Tomorrow will mark the third week in a row, with perhaps many to follow, in which we have canceled church services in submission to the government and to do our part to help limit the spread of COVID-19. A few churches are defying the government out of rebellion. Some churches are continuing to meet because they think the church is essential. Others, like Canaan, are conflicted and burdened because although we would say the church is essential, we also want to comply with the authorities and are concerned about people. After all, we might ask, if someone can buy paint or go to Walmart, should not the church be allowed to meet if they follow the same precautions? We will save this discussion for another time.
Today, we want to ask if the church, and church services, are essential to us personally.
Two perspectives have been offered to me regarding this time of church services being canceled. Some have expressed concern that people who are loosely connected to the church, or struggling, will get out of the habit of coming to church and we will lose them. Others have suggested this will be a time of testing to see if we are serious about our faith or not. Perhaps both suggestions are valid in some ways.
I think if we were asked if the church is essential or not most of us would say it is. The question is whether our actions match this assertion. Here are some things to consider and think about whether we really consider church essential:
- Each week Canaan Church has pre-Sunday School prayer time, Sunday School, Worship service and Wednesday Bible Study. Understand personal limitations such as not driving at night or in bad weather,
- How many of these do I consider essential to attend each week?
- Of the services I participate in, what percentage of the time do I attend?

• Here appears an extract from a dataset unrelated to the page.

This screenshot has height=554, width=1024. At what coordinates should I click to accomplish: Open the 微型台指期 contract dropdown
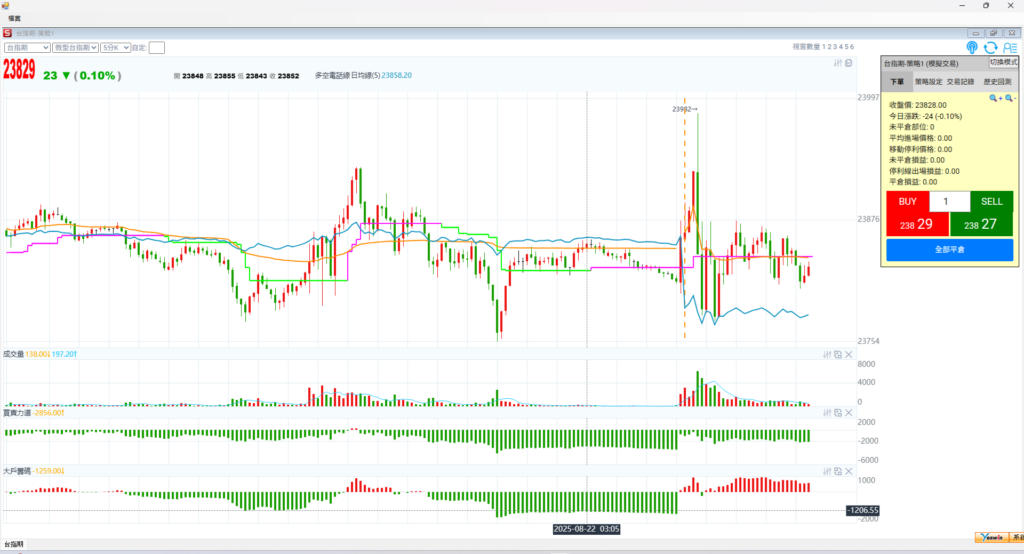tap(76, 47)
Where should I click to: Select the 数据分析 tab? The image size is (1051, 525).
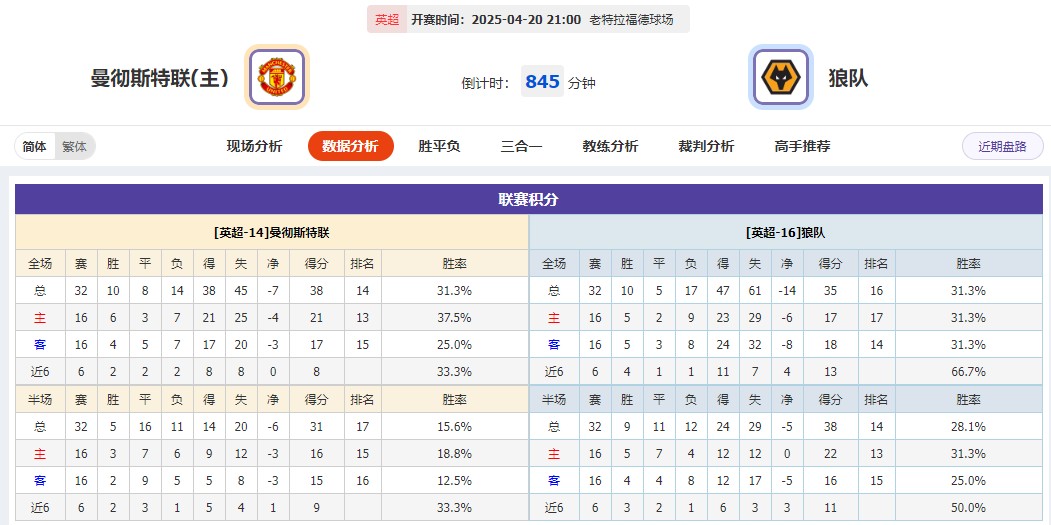pyautogui.click(x=350, y=146)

- Given that the command in Hebrews 10;24-25 about assembling together is to “consider how to stimulate one another to love and good deeds . . .” of the services we do attend, how, and how often do we obey this command?
- Or do we just show up at the last minute, or late, without having given any thought to other people and how we might spur them on to loving God and others and encourage them to do good deeds in the service of the Lord?

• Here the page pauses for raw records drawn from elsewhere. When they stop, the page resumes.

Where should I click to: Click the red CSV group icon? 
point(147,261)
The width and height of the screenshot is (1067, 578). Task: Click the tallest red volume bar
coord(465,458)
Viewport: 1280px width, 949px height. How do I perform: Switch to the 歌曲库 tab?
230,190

- During this time of canceled church services, what specifically are you doing to accomplish the function of stimulating others to love and good deeds?

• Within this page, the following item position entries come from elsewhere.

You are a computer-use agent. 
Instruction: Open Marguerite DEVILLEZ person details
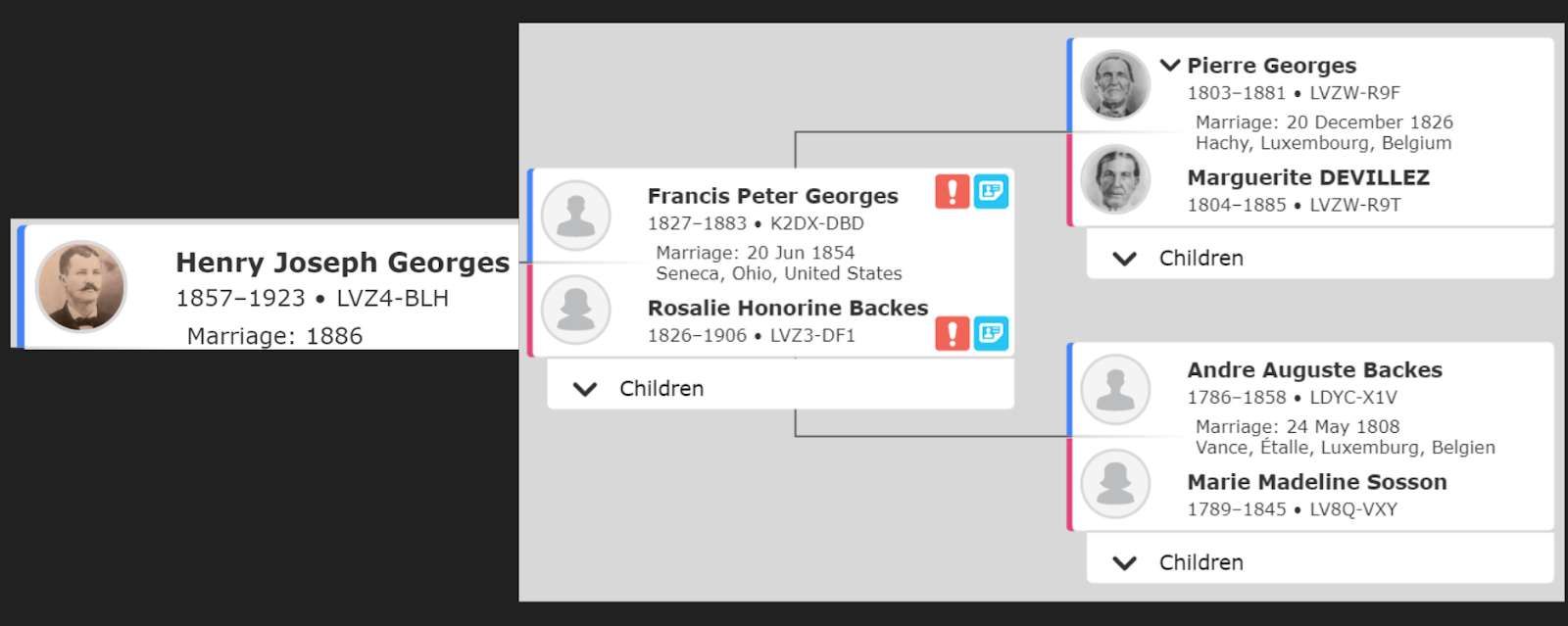pyautogui.click(x=1308, y=177)
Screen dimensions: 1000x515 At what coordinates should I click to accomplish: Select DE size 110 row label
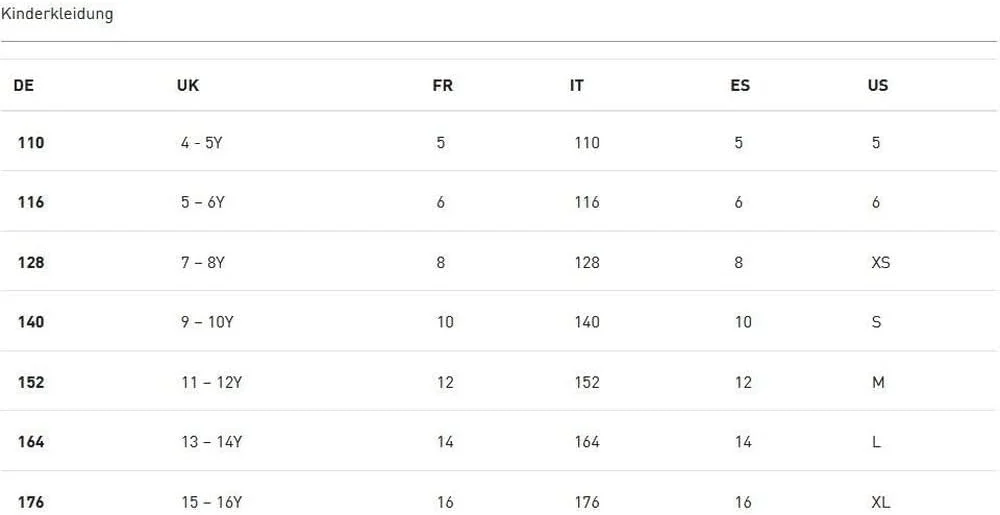point(31,143)
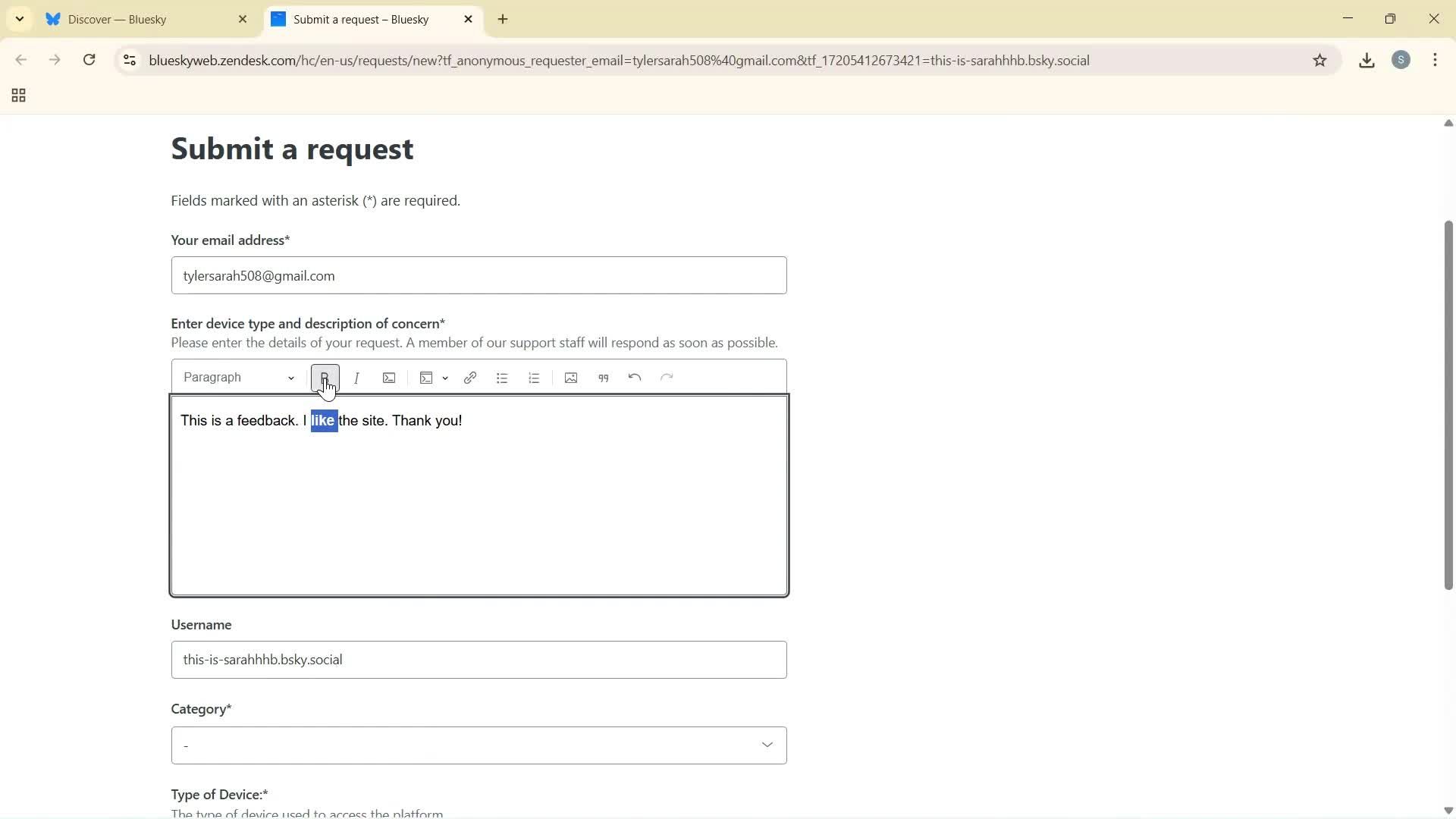Click the Username input field

coord(479,659)
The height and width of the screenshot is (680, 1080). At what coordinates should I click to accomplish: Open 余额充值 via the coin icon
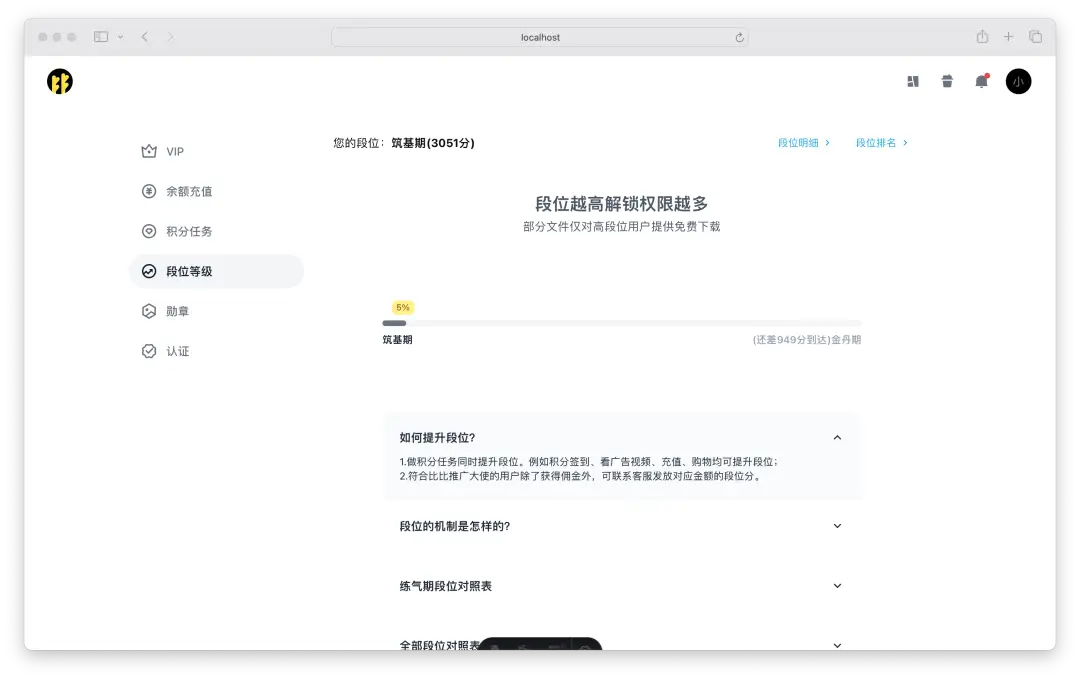180,191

Some may complain that the government wrongly considers the church non-essential. Others may complain about how church functions like an entertainment business leading to its non-essential designation. However, regardless of how others may see the church, the real question for us is whether or not the church is essential from God's perspective and whether or not it is essential in our personal lives.
So tomorrow is Sunday. Services at Canaan are canceled because the government sees our meetings as non-essential. However, if church is essential to us, we will take time to pray, sing, maybe listen to uplifting music, tune in live stream services, listen to an audio sermon, call some other folks in the church to encourage them, write a short letter or send a card, meet with those in your household . . . you get the idea - “consider how to stimulate one another to love and good deeds . . .” and then do it.
After all, the CHURCH IS ESSENTIAL to us, even if it is not to others.
Serving with joy – and considering how to stimulate you to love and good deeds – during this time when we cannot meet face to face.